In creative disciplines, this technique breaks down because of the difficulty of measuring creative knowledge. In my research we came to the conclusion that the way out is to discard instrumental value (get the grade!) in favor of intrinsic value: pride in quality of work. There can be no objective measure of the quality of a design, particularly at the high levels that Olin students and MHCI students are capable of. How can anyone judge whether you understand your users "enough," or whether more contact time would be worthwhile? The analytical approach would simply declare some minimum number of interviews, personae, scenarios, and competitor analyses and call it done, but these numbers -- beyond perhaps being nonzero -- have little correlation with understanding.

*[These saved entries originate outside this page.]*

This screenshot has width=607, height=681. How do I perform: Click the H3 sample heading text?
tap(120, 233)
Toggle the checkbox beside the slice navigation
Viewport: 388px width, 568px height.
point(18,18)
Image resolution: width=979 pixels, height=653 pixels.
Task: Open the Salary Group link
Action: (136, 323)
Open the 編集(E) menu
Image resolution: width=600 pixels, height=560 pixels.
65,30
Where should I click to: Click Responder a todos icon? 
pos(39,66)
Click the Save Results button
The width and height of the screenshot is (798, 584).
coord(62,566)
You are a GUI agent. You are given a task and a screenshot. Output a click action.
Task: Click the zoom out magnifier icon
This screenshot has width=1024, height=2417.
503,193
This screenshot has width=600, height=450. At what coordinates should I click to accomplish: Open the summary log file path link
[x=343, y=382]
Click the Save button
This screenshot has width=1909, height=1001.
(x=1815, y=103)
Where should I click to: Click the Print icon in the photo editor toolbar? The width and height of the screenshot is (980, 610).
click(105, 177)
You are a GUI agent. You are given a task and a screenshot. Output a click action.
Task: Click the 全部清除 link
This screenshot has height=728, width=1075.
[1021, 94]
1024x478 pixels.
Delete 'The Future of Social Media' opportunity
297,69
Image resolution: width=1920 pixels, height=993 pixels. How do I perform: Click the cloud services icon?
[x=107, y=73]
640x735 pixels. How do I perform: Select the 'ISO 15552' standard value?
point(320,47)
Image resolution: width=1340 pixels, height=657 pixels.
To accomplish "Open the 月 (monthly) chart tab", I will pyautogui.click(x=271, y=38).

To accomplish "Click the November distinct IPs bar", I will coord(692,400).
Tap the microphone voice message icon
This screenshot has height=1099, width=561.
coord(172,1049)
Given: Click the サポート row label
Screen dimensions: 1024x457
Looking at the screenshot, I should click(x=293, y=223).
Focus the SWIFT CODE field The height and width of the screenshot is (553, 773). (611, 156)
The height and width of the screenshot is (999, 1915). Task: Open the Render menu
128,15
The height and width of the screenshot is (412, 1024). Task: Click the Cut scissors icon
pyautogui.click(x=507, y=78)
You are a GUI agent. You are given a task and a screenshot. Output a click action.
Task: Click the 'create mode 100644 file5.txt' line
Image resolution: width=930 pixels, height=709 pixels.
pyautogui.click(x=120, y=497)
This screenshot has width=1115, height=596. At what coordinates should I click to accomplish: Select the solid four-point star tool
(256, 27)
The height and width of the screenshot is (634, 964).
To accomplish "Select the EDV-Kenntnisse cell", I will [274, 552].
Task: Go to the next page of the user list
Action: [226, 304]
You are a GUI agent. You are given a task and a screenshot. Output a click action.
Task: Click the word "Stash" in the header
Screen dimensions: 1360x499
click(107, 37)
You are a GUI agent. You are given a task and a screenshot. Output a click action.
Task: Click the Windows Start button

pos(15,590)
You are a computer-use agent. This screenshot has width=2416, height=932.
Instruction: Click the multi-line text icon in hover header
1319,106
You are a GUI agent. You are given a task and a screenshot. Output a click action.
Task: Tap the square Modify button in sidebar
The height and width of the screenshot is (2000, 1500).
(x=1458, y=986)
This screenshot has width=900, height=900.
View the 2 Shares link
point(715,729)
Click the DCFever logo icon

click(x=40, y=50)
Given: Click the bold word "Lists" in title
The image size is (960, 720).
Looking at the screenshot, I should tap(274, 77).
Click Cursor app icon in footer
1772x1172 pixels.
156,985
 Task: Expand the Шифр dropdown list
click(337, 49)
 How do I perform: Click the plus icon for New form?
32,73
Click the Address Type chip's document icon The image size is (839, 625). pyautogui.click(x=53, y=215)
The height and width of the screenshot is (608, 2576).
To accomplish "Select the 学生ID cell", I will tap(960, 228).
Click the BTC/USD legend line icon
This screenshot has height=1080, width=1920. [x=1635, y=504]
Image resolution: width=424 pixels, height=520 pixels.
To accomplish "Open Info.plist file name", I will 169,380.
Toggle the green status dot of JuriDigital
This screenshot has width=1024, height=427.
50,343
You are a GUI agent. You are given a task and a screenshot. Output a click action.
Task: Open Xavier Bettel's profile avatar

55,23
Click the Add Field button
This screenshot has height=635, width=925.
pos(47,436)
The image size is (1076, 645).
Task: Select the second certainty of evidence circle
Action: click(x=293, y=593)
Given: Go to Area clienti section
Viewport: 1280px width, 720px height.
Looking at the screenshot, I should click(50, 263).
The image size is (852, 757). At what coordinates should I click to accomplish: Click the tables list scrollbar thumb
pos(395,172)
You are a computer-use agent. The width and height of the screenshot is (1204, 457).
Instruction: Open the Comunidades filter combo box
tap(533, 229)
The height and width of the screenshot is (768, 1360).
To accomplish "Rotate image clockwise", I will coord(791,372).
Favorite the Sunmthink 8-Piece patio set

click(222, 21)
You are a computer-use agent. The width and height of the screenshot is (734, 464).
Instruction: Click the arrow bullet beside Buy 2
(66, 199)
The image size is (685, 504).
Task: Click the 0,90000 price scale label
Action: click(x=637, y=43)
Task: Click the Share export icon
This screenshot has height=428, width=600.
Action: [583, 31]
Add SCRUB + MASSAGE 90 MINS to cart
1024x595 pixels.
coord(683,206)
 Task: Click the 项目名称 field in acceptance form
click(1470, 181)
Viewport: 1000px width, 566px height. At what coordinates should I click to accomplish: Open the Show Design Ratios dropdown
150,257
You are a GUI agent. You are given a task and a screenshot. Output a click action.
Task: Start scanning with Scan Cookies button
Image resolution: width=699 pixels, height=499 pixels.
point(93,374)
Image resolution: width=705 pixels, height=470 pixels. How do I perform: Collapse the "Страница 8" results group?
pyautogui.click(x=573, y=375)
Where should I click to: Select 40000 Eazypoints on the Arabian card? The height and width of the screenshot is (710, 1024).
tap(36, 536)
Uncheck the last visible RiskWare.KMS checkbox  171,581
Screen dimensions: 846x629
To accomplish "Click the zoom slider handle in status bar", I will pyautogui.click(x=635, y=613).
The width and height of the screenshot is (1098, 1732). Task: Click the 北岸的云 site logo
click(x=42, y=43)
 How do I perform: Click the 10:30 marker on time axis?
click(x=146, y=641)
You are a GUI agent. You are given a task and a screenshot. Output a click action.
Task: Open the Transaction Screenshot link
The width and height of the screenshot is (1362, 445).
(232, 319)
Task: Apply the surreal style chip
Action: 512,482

It is much simpler if students have a desire to connect with their users, to create a quality product, to exhaust the space and determine for themselves the proper scope. With intrinsic value it doesn't matter what is being measured, or how, or whether it's possible, so the fact that these factors are poorly defined turns out to be unimportant. The hard part is getting people to believe that they can make their own decisions, without making those decisions resistant to feedback. Then "enough" can be described and defended by the students themselves, while still being revised over time. In a way, this speaks exactly to browley's "whatever happened to communication" point, since students' success depends primarily on their ability to convince others they know what they're talking about. Use a little rhetoric. I promise you, professors are susceptible.

But back up for a moment: giving students an intrinsic value of the material is not easy. It is so much simpler for busy students to fall back on "what do I need to do to pass". You can play games with quantity -- given two ceramics classes, the first graded solely on a final project, the second graded on the total weight of work created over the semester, the latter will generate a higher-quality piece for the end-of-semester showcase [citation available]. You can play games with nontraditional rubrics -- "You must generate at least 1 fantastic failure" -- or nontraditional tasks -- "Research a local bank and come up with a detailed plan to steal something from it" -- but then you run aground of students' belief that success is possible. Most of the designers I have spoken with stand by improv games and brainstorming exercises. These feel like hazing when you first do them, but feel like fun once the embarrassment wears off. I suspect this is a big part of why UOCD feels dumb or frustrating. You don't know what you're doing, the activities seem to have no point, you don't know what you're supposed to be getting out of them. As far as I've been able to find out, designers don't know either. They just know that they help. In some nebulous way, they help. When we do a silly sentence-completing improv game for 5 minutes to warm up, the brainstorm that was the point of the meeting is easier to get rolling, and creates a greater variety of results.


Creative people have to push the boundaries of society's comfort zone. If we knew what it felt like, someone would've been there before, and it wouldn't be outside our comfort zone. There's no way to tell someone how to get there, aside from having them try over and over again, each time a little harder, each time in a different direction. What's hard enough? You tell me. I don't know. You're the first person who will ever have been there.

It's like trying to argue with a Zen monk. Sometimes you have to just say "Yes" to everything with joy and enthusiasm and see what happens.